Une vulnérabilité critique a été mise au jour sur une barre de son de la marque Creative, la Sound Blaster Katana V2X, un appareil audio vendu environ 280 euros.
Le chercheur en sécurité Rasmus Moorats a découvert que cet équipement, connecté à un ordinateur par USB et également doté d'une interface Bluetooth, peut être pris pour cible sans aucune authentification. En analysant le protocole propriétaire de Creative, il a constaté qu'un téléphone pouvait se connecter à l'enceinte sans appairage préalable, puis lui envoyer des commandes, dont une permettant de charger un nouveau micrologiciel.
L'enceinte accepte d'installer un firmware non signé, ouvrant la voie à une compromission totale.
Dans sa démonstration, Moorats a d'abord remplacé le firmware officiel par le sien, le mot « patched » s'affichant sur l'écran LED de l'appareil. Il a ensuite poussé l'expérience plus loin : le chercheur a modifié la configuration USB de l'enceinte pour qu'elle se déclare également comme un clavier. Une fois le firmware malveillant installé, l'enceinte peut alors envoyer des frappes clavier à l'ordinateur hôte sans intervention humaine.
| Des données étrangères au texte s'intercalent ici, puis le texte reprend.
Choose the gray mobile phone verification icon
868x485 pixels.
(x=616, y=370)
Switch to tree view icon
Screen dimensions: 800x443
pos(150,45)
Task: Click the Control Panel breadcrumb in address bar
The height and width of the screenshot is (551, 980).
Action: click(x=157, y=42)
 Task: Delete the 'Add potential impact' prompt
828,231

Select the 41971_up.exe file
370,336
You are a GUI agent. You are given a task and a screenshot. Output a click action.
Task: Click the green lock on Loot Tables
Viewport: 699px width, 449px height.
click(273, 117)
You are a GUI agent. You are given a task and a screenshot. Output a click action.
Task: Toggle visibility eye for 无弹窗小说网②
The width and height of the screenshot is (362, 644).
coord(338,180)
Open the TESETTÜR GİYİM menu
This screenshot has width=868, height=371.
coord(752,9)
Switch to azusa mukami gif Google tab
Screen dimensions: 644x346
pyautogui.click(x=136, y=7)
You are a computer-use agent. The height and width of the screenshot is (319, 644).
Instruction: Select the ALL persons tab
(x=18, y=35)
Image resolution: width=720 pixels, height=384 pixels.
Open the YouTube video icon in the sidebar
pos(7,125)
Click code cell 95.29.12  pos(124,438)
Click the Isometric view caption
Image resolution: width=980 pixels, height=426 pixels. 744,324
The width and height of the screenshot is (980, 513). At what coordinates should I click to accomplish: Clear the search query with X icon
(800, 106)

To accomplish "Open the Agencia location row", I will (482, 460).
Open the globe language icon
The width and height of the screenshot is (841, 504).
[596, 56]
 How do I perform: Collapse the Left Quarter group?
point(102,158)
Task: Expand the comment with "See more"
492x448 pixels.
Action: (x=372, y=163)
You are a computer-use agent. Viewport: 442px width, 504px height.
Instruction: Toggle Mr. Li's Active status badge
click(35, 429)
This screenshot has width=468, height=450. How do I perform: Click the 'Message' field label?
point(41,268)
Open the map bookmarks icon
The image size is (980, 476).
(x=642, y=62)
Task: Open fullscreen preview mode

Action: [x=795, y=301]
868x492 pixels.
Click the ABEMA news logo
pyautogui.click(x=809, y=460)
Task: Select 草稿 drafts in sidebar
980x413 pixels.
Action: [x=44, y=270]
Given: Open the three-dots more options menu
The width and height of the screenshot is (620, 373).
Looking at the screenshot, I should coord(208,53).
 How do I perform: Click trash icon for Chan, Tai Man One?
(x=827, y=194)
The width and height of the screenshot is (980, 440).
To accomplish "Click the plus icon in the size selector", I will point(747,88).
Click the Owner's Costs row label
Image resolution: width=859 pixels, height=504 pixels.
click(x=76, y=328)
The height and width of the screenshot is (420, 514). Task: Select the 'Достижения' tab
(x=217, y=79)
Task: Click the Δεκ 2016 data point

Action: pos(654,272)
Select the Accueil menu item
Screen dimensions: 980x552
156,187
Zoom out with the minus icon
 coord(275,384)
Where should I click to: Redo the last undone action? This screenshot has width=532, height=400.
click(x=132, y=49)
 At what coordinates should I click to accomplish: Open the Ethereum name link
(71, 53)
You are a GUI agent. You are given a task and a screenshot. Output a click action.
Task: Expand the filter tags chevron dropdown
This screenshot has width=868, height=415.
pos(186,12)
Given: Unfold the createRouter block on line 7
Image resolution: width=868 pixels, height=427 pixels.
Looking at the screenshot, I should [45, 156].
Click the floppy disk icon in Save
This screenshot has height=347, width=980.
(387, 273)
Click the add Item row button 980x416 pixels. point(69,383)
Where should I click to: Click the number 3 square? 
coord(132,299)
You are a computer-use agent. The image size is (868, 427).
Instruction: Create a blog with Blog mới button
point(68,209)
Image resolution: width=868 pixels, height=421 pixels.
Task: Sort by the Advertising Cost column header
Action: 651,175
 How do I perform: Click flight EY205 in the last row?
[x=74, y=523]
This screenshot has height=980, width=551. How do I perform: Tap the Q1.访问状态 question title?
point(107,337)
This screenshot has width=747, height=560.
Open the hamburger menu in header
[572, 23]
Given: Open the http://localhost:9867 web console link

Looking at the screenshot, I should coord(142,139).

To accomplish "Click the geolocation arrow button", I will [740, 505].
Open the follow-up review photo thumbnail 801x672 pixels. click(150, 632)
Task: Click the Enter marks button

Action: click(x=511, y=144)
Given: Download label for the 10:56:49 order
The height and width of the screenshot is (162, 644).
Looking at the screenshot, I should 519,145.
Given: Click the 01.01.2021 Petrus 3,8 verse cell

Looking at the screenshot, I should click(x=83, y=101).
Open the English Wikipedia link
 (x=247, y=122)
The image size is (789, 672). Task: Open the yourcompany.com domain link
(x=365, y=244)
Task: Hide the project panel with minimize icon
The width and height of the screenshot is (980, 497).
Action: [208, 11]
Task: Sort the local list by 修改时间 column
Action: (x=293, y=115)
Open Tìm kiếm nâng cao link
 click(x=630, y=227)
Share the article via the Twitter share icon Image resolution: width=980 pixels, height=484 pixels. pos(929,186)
L'attaquant peut ainsi ouvrir un terminal de commandes Windows et y coller des lignes de code malveillant, le tout sans jamais toucher à la machine cible.
Selon les informations communiquées par le chercheur, le module Bluetooth de la barre de son reste actif en permanence, même lorsque l'appareil est en veille, et il n'existe aucun moyen de le désactiver depuis l'interface utilisateur. De plus, le firmware modifié peut être configuré pour bloquer toute mise à jour ultérieure, rendant l'attaque persistante et difficile à neutraliser.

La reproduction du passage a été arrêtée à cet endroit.